Net margins tell a lot. If a firm's profit margin is increasing, that means the company is earning more for each dollar of output than it was in earlier quarters. A declining net margin can be a big red flag: The company is doing more to earn less.
Margins often drop when a new competitor comes on the scene and drives down prices for similar goods, or a when company invests heavily in a new product or sales effort. Sometimes firms have trouble recovering from competitive threats, while strategic investments can have sizable long-term benefits.
In either case, it's a good idea to determine whether a company is expected to recover quickly from a declining margin. Since higher margins are generally better, stocks in this week's Analyst Picks have net margins that have been increasing in recent years and are currently higher than the S&P; 500 index average, which is about 11 percent.
American Express, the finance company known worldwide for its credit cards and travel services, has a net margin of 11.9 percent, which is higher than the industry average and has improved from 9.8 percent over the past five years.

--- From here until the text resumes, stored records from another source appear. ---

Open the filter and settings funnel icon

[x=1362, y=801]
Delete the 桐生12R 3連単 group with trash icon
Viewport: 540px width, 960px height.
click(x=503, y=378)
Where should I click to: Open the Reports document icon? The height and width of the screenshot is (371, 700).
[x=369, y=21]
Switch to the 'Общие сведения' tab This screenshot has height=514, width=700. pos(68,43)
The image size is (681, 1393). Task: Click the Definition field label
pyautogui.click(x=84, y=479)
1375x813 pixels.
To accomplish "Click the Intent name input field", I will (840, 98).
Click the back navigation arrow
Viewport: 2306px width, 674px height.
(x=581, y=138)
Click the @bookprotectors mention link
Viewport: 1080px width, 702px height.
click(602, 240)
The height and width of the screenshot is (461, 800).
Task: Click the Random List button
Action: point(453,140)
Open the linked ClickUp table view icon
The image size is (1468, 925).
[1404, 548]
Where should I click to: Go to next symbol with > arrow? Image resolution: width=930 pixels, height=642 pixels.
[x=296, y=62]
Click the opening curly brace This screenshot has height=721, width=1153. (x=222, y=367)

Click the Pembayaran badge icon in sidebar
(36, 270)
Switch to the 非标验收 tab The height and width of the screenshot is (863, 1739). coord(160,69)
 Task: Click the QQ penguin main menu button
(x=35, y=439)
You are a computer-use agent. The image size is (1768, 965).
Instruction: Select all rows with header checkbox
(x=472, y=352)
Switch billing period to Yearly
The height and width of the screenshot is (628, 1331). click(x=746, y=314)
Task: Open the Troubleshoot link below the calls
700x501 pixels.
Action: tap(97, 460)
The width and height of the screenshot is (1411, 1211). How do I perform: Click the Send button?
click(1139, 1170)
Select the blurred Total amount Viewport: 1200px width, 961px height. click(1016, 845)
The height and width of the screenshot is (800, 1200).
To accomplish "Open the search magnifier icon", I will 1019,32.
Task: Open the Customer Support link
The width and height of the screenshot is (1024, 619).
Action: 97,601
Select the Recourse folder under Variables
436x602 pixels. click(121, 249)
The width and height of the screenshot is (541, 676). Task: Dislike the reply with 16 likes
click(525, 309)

Of course, American Express consistently meets its long-term targets of 12 percent to 15 percent annual earnings growth and 8 percent annual revenue growth. And, Amex should be able to keep up that growth pace, thanks to some new products.
The company recently introduced its Blue card, which has an embedded smart chip that stores customers' billing information and makes it easier for them to shop online. Amex's most profitable division, the high-net-worth-focused American Express Financial Advisors, also is trained on growth.
The company plans to double the number of its financial advisors by 2008. And American Express has improved its online brokerage and full-service banking services as well, which should boost future profits.
Investors who buy American Express shares now should be prepared to pay up for the stock. Its trailing price/earnings ratio, which measures how expensive the stock is relative to its profits, is 29, which is almost double the financial-industry average.
But, given American Express' strong track record and bright future, the premium is probably justified.
Another interesting company with improving margins is WorldCom, the telecommunications company. In recent years, WorldCom's net margins have seesawed as profits were stung by merger-related charges. But the company's current margin is 11.9 percent, up from 10.6 percent in 1999 and higher than the telecommunications-industry average of 9.3 percent.
WorldCom was in the headlines last month when the Justice Department frowned on its planned merger with Sprint. Some investors may be concerned about WorldCom's prospects sans Sprint, but the company's growth outlook is bright.
Finally, if a roaring company is more your speed, check out Harley-Davidson, the motorcycle manufacturer. The company just reported better-than-expected earnings and has upped its bike-production targets for the year.
Harley's net margin also improved to 11.9 percent in the quarter, up from 11.2 percent for the trailing 12 months and 10.9 percent in 1999.
The company's shares are pricey, but with a brand name that's synonymous with quality and a consistent and promising growth story, investors may want to take Harley shares for a spin.